Каменные стены давно заросли плющом, местами плохо стриженным. По последнему ловко карабкались крохотные змейки-изумрудки, цветом чешуи вторившие плющу, заглядывали в окна и поедали пауков, раскинувших липкие сети и выжидавших жирных мух. Мухи попадались, но редко. Комары залетали чаще, но пауков это не устраивало. В общем, в том круговороте природы вечно был кто-то недовольный. Точь-в-точь как в замке, где в этот день прислуга сновала из угла в угол пуще прежнего, ведь порог дома переступила не только нога сварливого и во всем дотошного хозяина, но и обутая в парчовую с золотыми бантами и лентами туфельку девичья ножка. Ноги верного слуги, конечно же, были не в счёт.
Шурша пёстрыми юбками, позвякивая колокольчиками на поясе и дешёвыми браслетами, нанизанными по десять штук на каждую руку, Лачтна неторопливо поднималась по ступенькам широкой белой лестницы.
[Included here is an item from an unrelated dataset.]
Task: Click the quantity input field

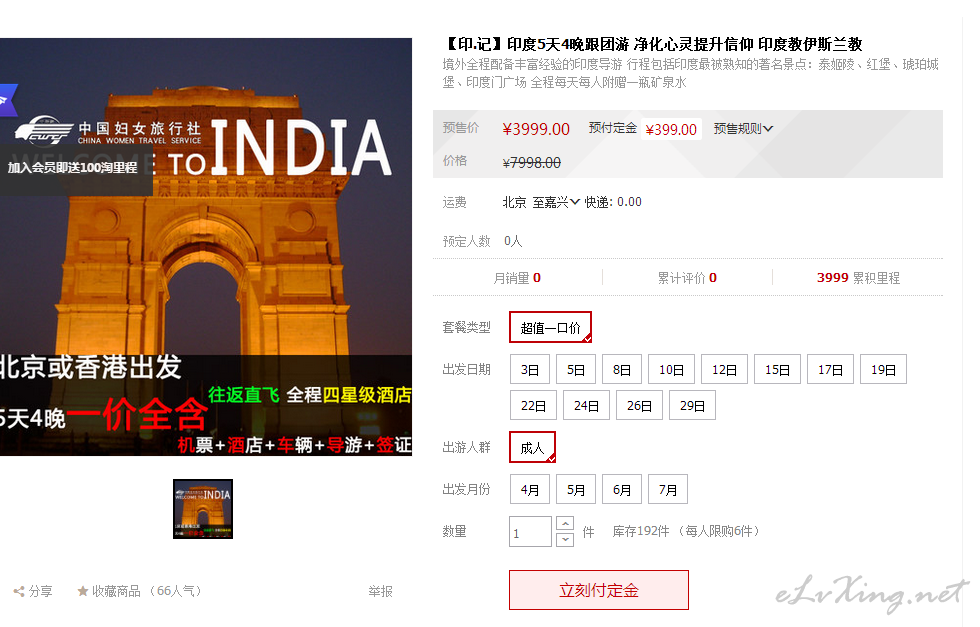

В её походке улавливалась грациозность пантеры; в легкой, едва заметной улыбке – мурлыканье довольной кошки, которой досталось целое блюдце жирных сливок; во взгляде – хитрость лисицы, пушистым хвостом завлекающей охотника и знающей, что за её спиной прячется волк, давно раскрывший пасть и приготовившийся к прыжку на заманиваемую в ловушку жертву.
Лестница закончилась, и красивая ножка утонула каблуком в мягком ковре, на котором весёлые незабудки кружили хоровод с белыми колокольчиками и небесными васильками. Длинные пальцы, украшенные недорогими колечками, коснулись малахитовой вазы и придвинули её ближе к стене – иначе ваза непременно свалится при первом удобном случае. Разбиться не разобьётся, но красивая охапка засушенных подсолнухов будет напрочь испорчена.
Напольные часы пробили полдень. Где-то неподалёку зашумела платьем служанка и зазвенел фарфор – хозяину спешили подать чай в кабинет.
– Я сама.
Лачтна перехватила поднос у рябой горничной; та сделала книксен и убежала обратно на кухню.
Взгляд первым делом упал на чашку. Столько лет прошло, а его привычки не изменились: чашка всё та же белая, с золотой, слегка потёртей от старости, каёмкой; тот же чайник, из носика которого привычно вырываются ароматы лимонника и чабреца; и ржаной сухарь с мёдом.